Records from a data source
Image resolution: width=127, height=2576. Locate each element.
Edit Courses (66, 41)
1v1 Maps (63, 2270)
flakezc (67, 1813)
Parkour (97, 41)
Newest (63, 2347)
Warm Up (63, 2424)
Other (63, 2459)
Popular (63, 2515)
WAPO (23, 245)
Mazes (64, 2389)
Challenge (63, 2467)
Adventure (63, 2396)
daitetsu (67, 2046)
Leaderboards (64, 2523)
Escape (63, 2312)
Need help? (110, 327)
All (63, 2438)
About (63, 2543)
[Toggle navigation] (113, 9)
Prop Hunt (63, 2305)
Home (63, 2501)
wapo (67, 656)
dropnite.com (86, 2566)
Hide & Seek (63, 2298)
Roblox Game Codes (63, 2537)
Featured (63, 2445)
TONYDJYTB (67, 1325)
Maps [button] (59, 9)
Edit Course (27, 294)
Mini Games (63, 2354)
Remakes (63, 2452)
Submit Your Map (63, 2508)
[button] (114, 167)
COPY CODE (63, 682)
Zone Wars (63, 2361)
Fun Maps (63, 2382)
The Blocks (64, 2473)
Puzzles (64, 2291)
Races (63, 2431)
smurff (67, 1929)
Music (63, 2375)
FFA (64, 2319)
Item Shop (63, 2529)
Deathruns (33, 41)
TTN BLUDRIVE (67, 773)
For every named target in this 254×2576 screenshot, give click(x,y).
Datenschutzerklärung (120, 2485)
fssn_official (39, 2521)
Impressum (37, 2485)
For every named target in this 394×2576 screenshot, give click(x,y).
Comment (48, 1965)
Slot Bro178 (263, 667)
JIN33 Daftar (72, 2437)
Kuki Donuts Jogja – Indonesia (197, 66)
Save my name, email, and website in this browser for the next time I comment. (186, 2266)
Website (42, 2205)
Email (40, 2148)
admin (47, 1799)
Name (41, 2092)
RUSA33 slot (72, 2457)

• [What to do] Copy out the range of lines above starting at the line with "Warm Up (63, 2424)" and ending at the line with "Impressum (37, 2485)", exactly and including both.

• [Exercise output]
Warm Up (63, 2424)
Other (63, 2459)
Popular (63, 2515)
WAPO (23, 245)
Mazes (64, 2389)
Challenge (63, 2467)
Adventure (63, 2396)
daitetsu (67, 2046)
Leaderboards (64, 2523)
Escape (63, 2312)
Need help? (110, 327)
All (63, 2438)
About (63, 2543)
[Toggle navigation] (113, 9)
Prop Hunt (63, 2305)
Home (63, 2501)
wapo (67, 656)
dropnite.com (86, 2566)
Hide & Seek (63, 2298)
Roblox Game Codes (63, 2537)
Featured (63, 2445)
TONYDJYTB (67, 1325)
Maps [button] (59, 9)
Edit Course (27, 294)
Mini Games (63, 2354)
Remakes (63, 2452)
Submit Your Map (63, 2508)
[button] (114, 167)
COPY CODE (63, 682)
Zone Wars (63, 2361)
Fun Maps (63, 2382)
The Blocks (64, 2473)
Puzzles (64, 2291)
Races (63, 2431)
smurff (67, 1929)
Music (63, 2375)
FFA (64, 2319)
Item Shop (63, 2529)
Deathruns (33, 41)
TTN BLUDRIVE (67, 773)
For every named target in this 254×2576 screenshot, give click(x,y).
Datenschutzerklärung (120, 2485)
fssn_official (39, 2521)
Impressum (37, 2485)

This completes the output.